Internet surfers also search using similar terms such as:
- Why do male cats get blocked
- Why do male cats get crystals
Although crystals and a blockage are not strictly the same as an infection, blockages can result in infections. By “blocked bladders” I am assuming that cat owners are referring to a blockage in between the bladder and the exterior.
Sandy a regular visitor says:
“Since I started a FB page called CAT Advocate, I have people contacting me with questions. One common health issue in males is UTI. It’s unusual to have a male cat (fixed or not) that hasn’t suffered from UTI blockages.”
These contributions got me thinking. Feline lower urinary tract disease (FLUTD) encompasses feline UTIs (Urinary tract infections).
The anatomy of the male cat in the area of the lower urinary tract is different that of the female. The urethra – the tube which runs from the bladder to the exterior – is much narrower and longer in the male than the female.

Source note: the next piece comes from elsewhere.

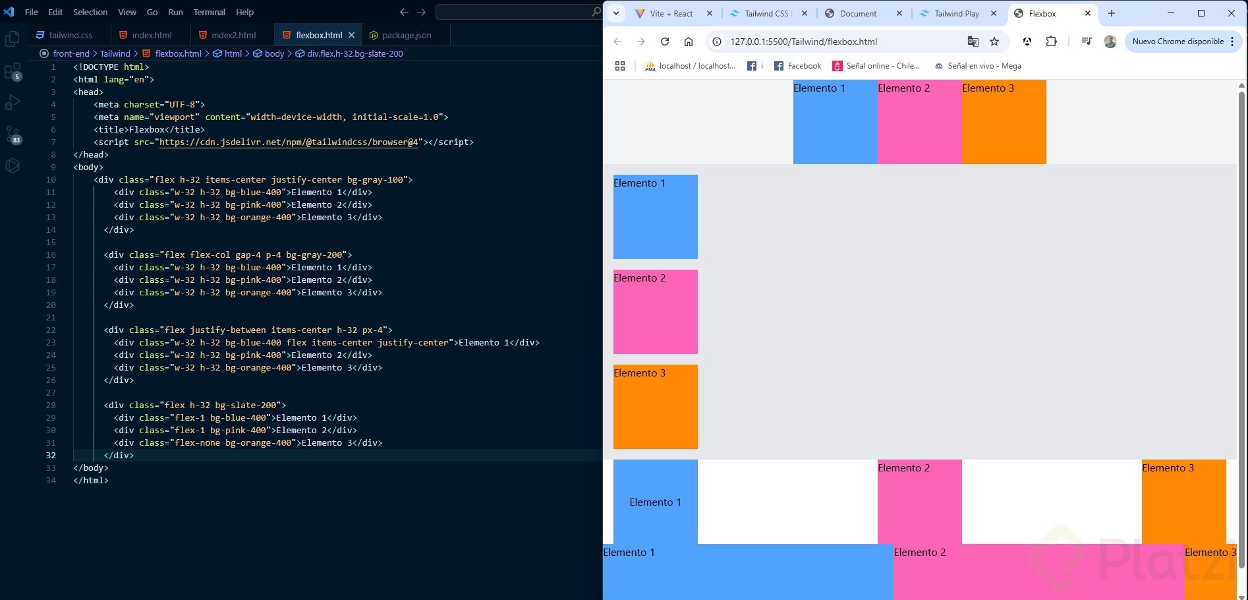Go to Chrome home page icon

“The anatomy of the male increases the likelihood of bladder obstruction” (Dr Debra Eldredge DVM et al)
It would seem that the added length and the narrowness of the male urethra makes is more susceptible to becoming blocked by a ‘plug’ of accumulated cells, crystals, debris and proteins or a small stone (a urolith) or a swelling of the urethra (due to an infection?).
This is the reason why males are more likely to have a urethral blockage which is one form of urinary tract disease.
Lower urinary tract problems are a major health concern of cat owners. There is a high rate (50-70%) of recurrence. FLUTD is also more common in older cats due to a mechanical problem or due to old age or inactivity.
A blocked urethra needs immediate veterinary care. I am not going to go over treatments of preventative actions. A vet can describe those.
However, I’d like to mention what Sandy said about preventative a treatment which I had never heard of before and neither have many vets. She said:
“A few years ago I was fortunate to speak with the owner of Vitality Science when my female cat had a UTI. He recommended UroCleanse, with D-Mannose to keep the urinary tract clear of bacteria. D-Mannose also helps people who experience frequent UTI. I sprinkle 1/4 tsp in each of my cat’s meals, as a preventative. I’ve mentioned it to vets, and none of them had heard of it. Not surprising!
Although it’s mainly a preventative, I’ve read that when used in larger quantities it has been used to treat UTI. But many times antibiotics are needed, so I wouldn’t rely on it as a treatment.”
I am putting this info out there. People can decide for themselves if they should act on it in consultation with their vet if she/he has heard about it.